A more robust and clinically relevant correlation was observed between hemoglobin (Hb) concentration and exercise performance. Hb levels showed a significant positive correlation with both VO_2_ max (r = 0.221, p = 0.006) and METs achieved during ergometry (r = 0.292, p = 0.004), suggesting that even subclinical reductions in hemoglobin may impact functional capacity in ACHD patients. These results underline the physiological importance of hemoglobin in determining aerobic performance and support its potential role as a simple but powerful marker in clinical risk assessment.
The higher prevalence of anemia in female patients may be attributable to physiological factors such as menstrual blood loss. Given the relatively young age of our cohort, this explanation is plausible. Epidemiological data report anemia prevalence in reproductive-age women between 6% and 20%, depending on the region and criteria used [12]. Our findings (8.0%) fall within this expected range and underscore the need for sex-specific screening considerations in ACHD.
As expected, NYHA functional class was strongly associated with exercise capacity. Patients with NYHA class > I had significantly reduced performance across all modalities (p < 0.001), with an average VO_2_ max of 16.7 ± 4.5 mL/min·kg and METs of 4.5 ± 0.6, compared to 24.2 ± 6.0 mL/min·kg and 8.0 ± 2.0, respectively, in NYHA class I patients.

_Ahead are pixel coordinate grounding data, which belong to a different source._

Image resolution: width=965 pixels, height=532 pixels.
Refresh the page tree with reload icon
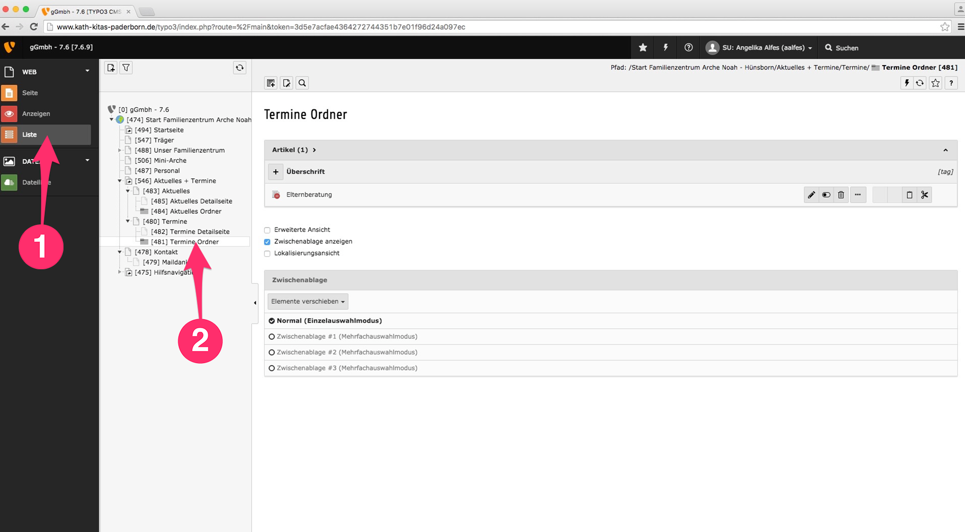[239, 68]
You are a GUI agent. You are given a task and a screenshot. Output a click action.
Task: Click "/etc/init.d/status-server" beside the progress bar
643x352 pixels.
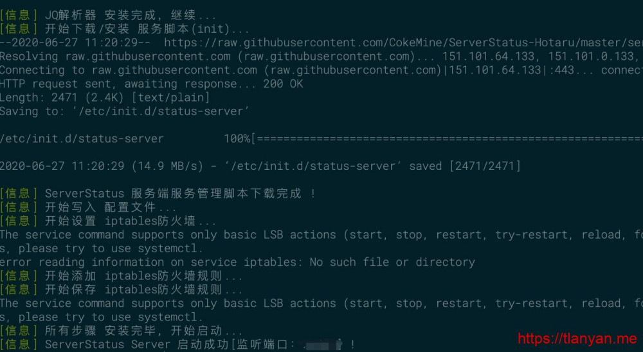tap(82, 138)
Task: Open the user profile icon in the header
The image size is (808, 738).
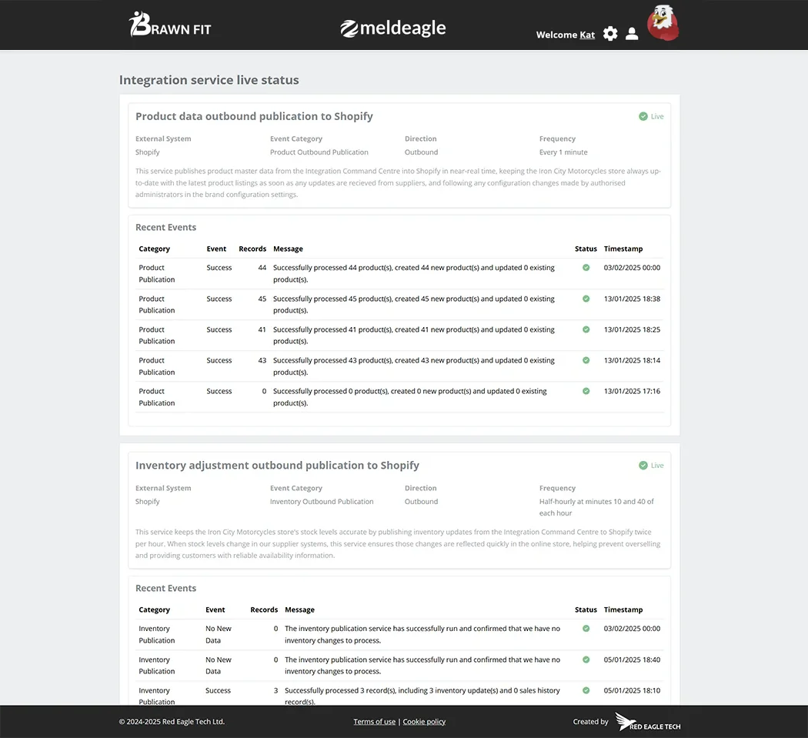Action: 632,34
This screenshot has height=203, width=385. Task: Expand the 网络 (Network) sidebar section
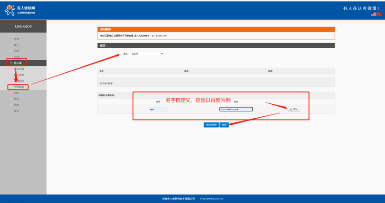pyautogui.click(x=16, y=51)
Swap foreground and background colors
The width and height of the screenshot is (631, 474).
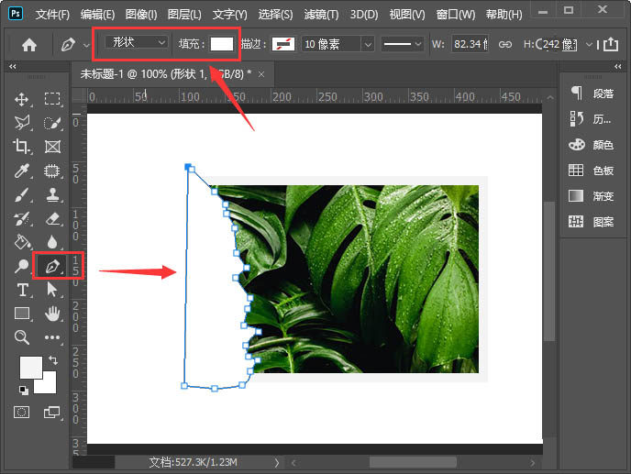(52, 360)
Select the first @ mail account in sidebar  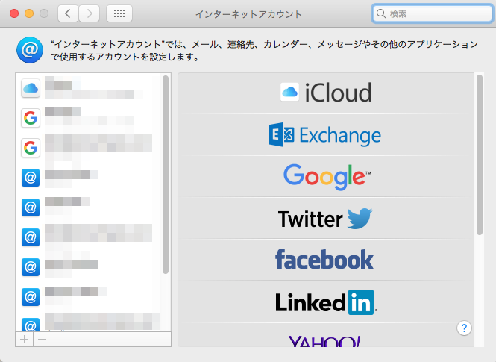(90, 177)
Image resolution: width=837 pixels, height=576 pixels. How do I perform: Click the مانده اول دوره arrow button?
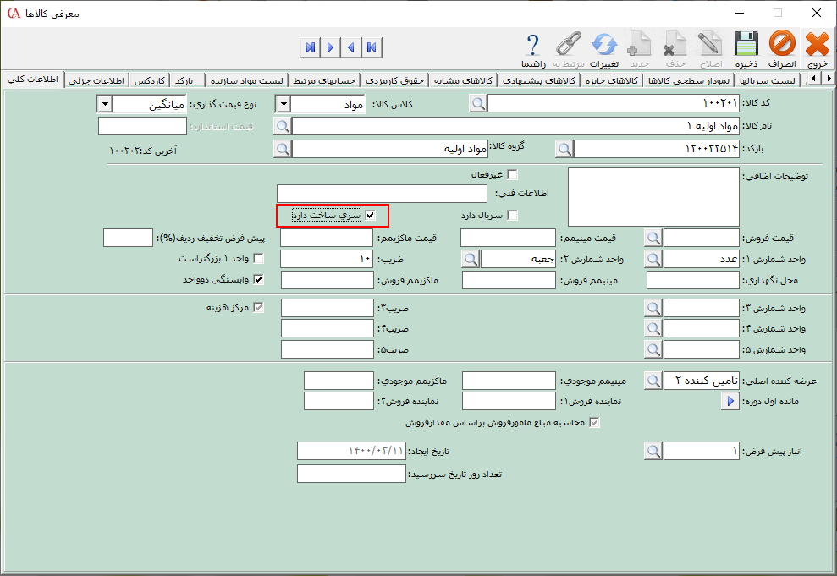click(730, 402)
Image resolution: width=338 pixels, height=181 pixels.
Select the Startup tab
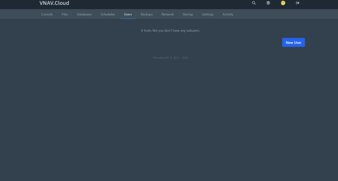pos(188,14)
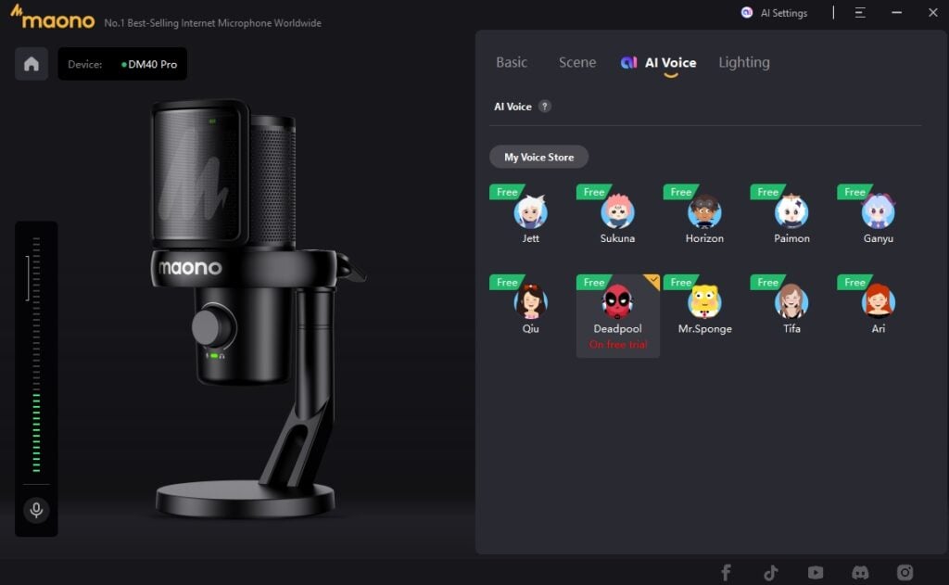Open the Instagram social link icon

coord(905,572)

Finally, NT-proBNP levels correlated negatively with exercise capacity, confirming its value as a functional biomarker. This association was significant for both, as follows:
- Spiroergometry VO_2_ max: r = −0.507, p < 0.001;
- Ergometry METs: r = −0.341, p = 0.001.
Comparison of Prevalence
Although routine iron status screening and intravenous iron supplementation are recommended in chronic HF management, our findings do not support direct extrapolation of these guidelines to the ACHD population. Instead, hemoglobin concentration and the presence of anemia—rather than isolated iron deficiency—may serve as more reliable indicators of impaired exercise capacity in ACHD.

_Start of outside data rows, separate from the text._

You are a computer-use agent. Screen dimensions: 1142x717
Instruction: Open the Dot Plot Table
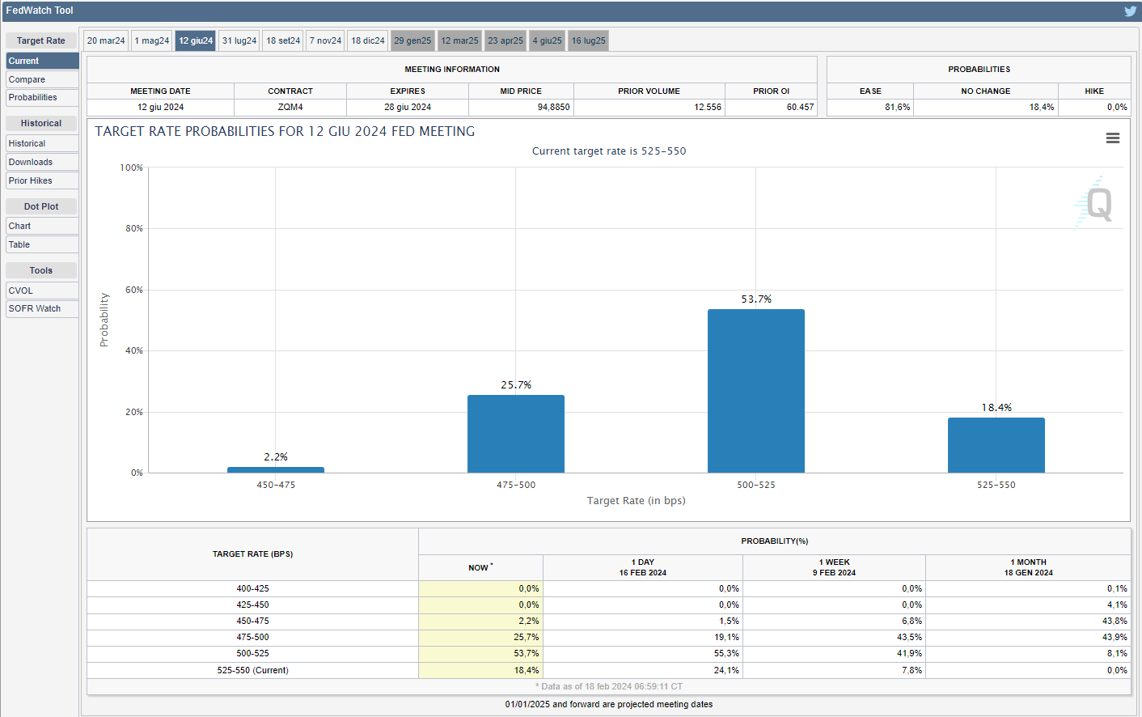42,244

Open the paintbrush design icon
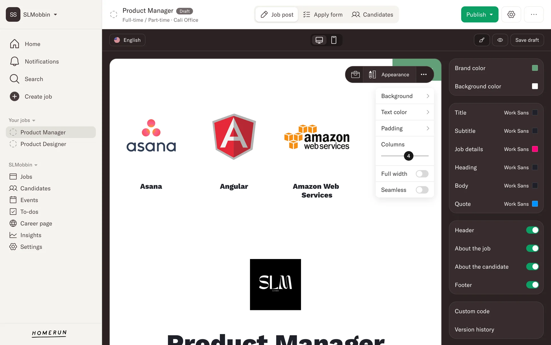pyautogui.click(x=482, y=40)
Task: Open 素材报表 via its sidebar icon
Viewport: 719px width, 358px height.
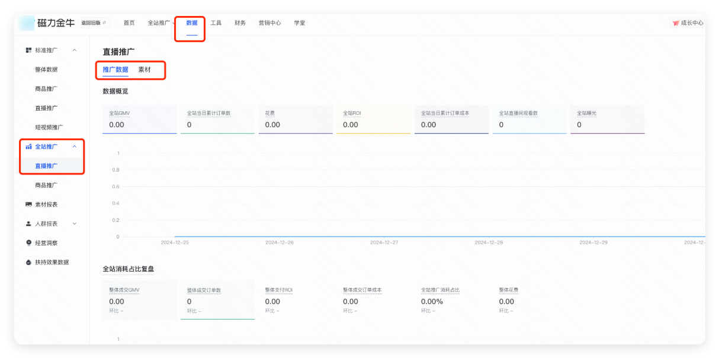Action: [28, 204]
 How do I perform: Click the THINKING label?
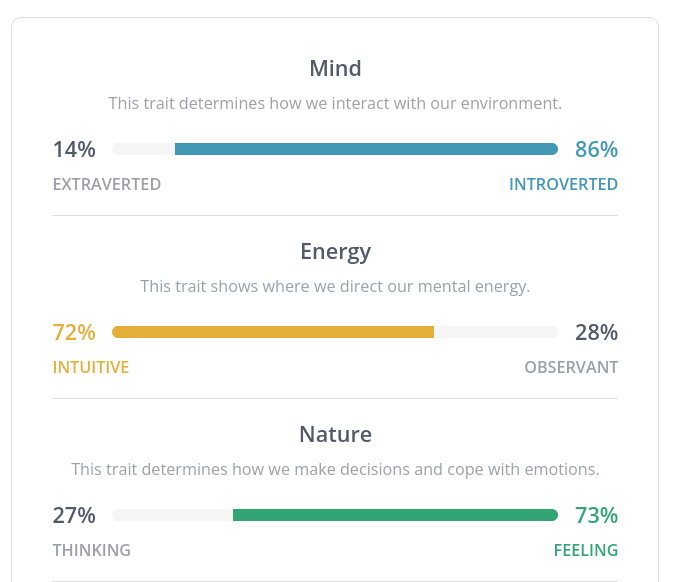pos(92,550)
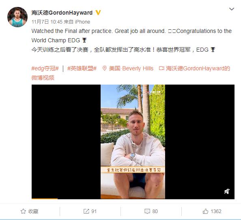Click Gordon Hayward's profile avatar
241x220 pixels.
[x=17, y=17]
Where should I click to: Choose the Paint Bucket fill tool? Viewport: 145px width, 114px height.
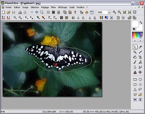tap(135, 57)
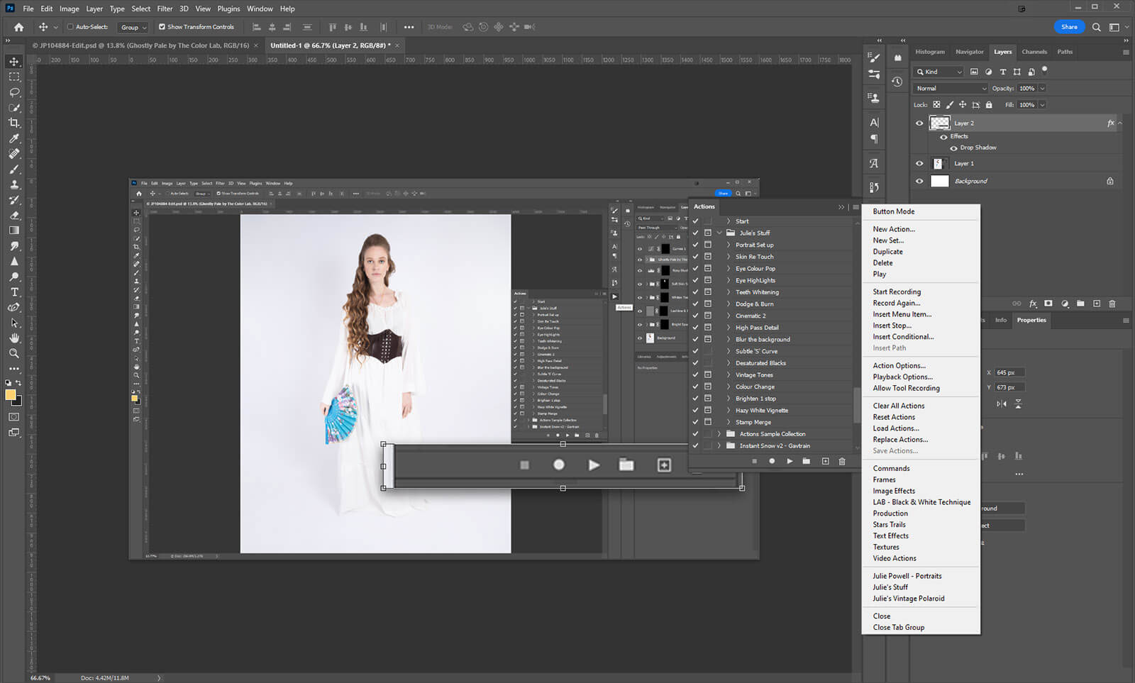This screenshot has height=683, width=1135.
Task: Select the Crop tool
Action: (x=14, y=123)
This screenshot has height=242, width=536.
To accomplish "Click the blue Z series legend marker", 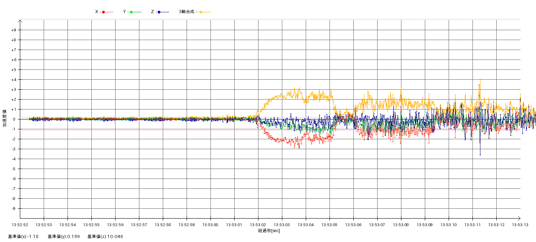I will [159, 12].

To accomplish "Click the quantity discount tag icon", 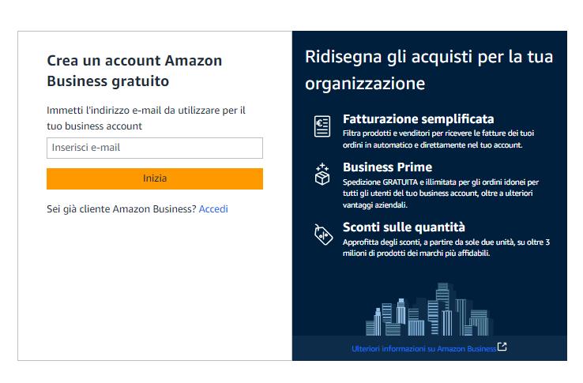I will (x=323, y=234).
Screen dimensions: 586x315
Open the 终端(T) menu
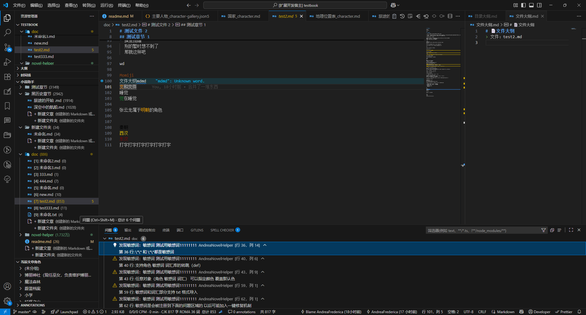pos(124,5)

These data highlight the importance of individualized management strategies in ACHD and caution against the blanket application of heart failure treatment protocols to this distinct population.
Limitations
Moreover, the single-center nature of this study may reduce the generalizability of our findings. However, such a design is common in ACHD research given the rarity of these patients and logistical challenges in multi-institutional data harmonization [7]. Our cohort is well-characterized and includes detailed iron status and CPET parameters that are infrequently available in routine clinical datasets. Although anemia was infrequent, the prevalence aligns with previous reports [19,20]. These findings should be validated in future multicenter prospective registries with uniform definitions of ID tailored to ACHD [10].

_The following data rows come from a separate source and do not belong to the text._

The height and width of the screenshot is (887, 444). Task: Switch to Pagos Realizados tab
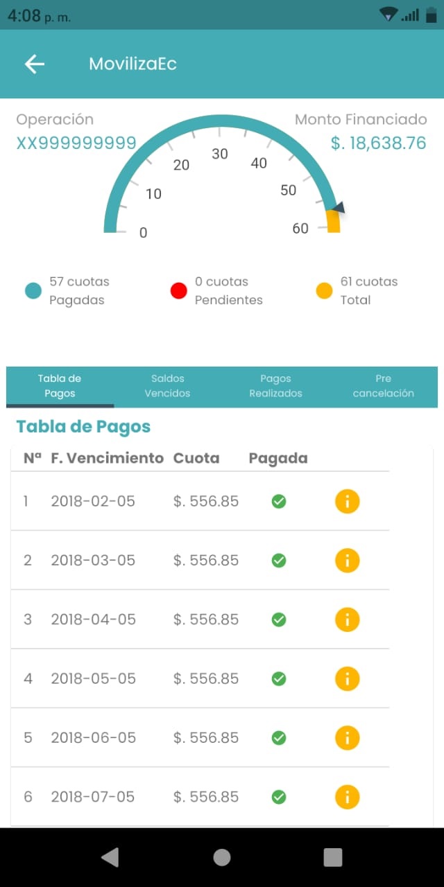click(275, 386)
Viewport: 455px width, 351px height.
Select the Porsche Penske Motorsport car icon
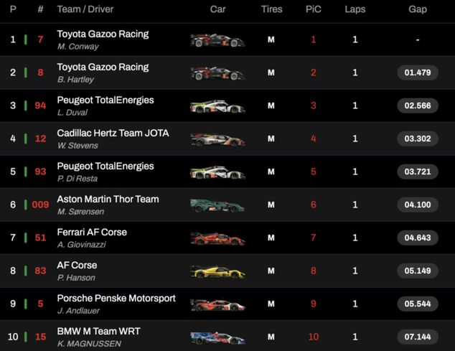click(x=217, y=304)
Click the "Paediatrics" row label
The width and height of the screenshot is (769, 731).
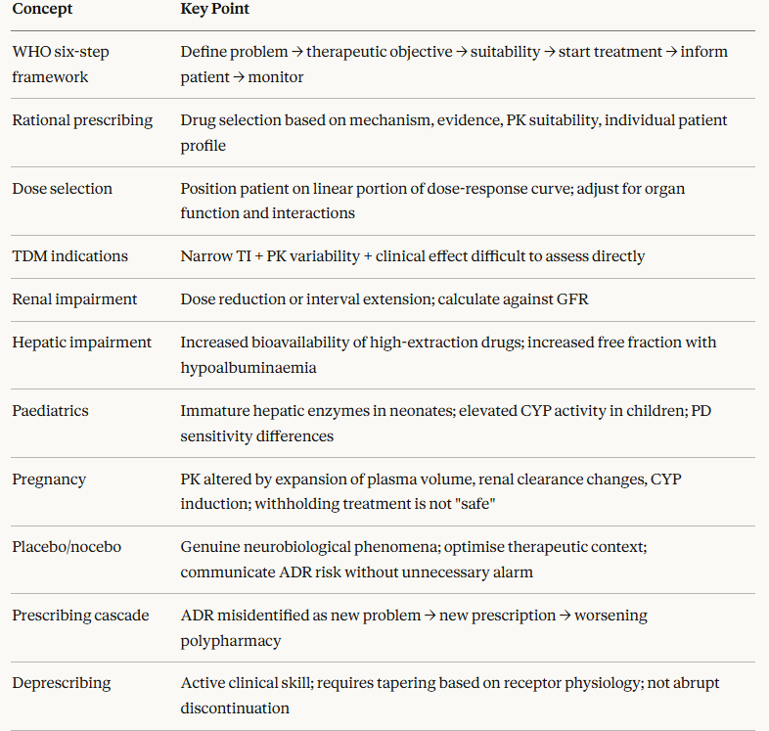pyautogui.click(x=50, y=411)
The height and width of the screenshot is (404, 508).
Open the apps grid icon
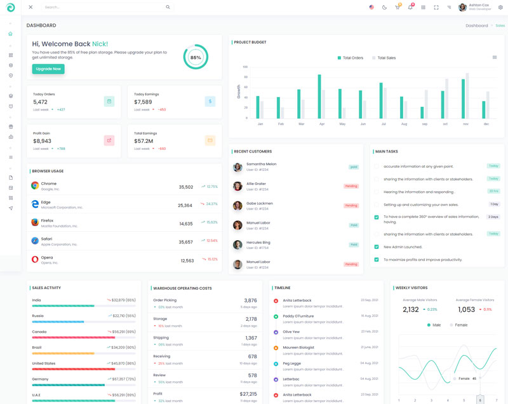[424, 7]
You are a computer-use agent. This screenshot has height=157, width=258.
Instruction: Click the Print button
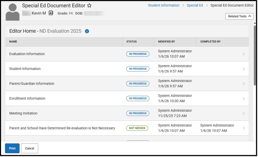pyautogui.click(x=12, y=148)
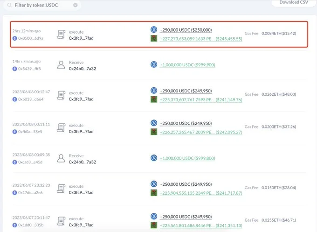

Moreover, this was a single-center study, which may affect generalizability. Future prospective, multicenter studies involving larger cohorts are needed to validate these findings and ensure broader applicability to the diverse ACHD population.
5. Conclusions
The prevalence of iron deficiency (59.0%) and anemia (4.2%) in adults with congenital heart disease (ACHD) was in line with prior reports. While no significant association was observed between ID and exercise capacity, reduced hemoglobin levels—particularly in anemic patients—were consistently associated with impaired functional performance when patients with Eisenmenger syndrome were excluded. In contrast, lower hemoglobin levels were significantly associated with impaired functional performance, suggesting that hemoglobin may be a more reliable marker of reduced exercise capacity than ID alone in this population.
These findings highlight the importance of the systematic evaluation of iron status and hemoglobin concentration in ACHD patients, particularly in those reporting functional limitations. They also underscore the need for prospective studies to investigate whether iron supplementation or anemia-targeted therapies could improve exercise tolerance and clinical outcomes in this growing patient group.